=== Records shown ===
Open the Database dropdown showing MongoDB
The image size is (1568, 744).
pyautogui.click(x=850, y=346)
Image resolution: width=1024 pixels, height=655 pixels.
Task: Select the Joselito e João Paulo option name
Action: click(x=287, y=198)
===
Written exercise:
Reproduce every one of the lines above verbatim.

Written reply:
Open the Database dropdown showing MongoDB
The image size is (1568, 744).
pyautogui.click(x=850, y=346)
Image resolution: width=1024 pixels, height=655 pixels.
Task: Select the Joselito e João Paulo option name
Action: click(x=287, y=198)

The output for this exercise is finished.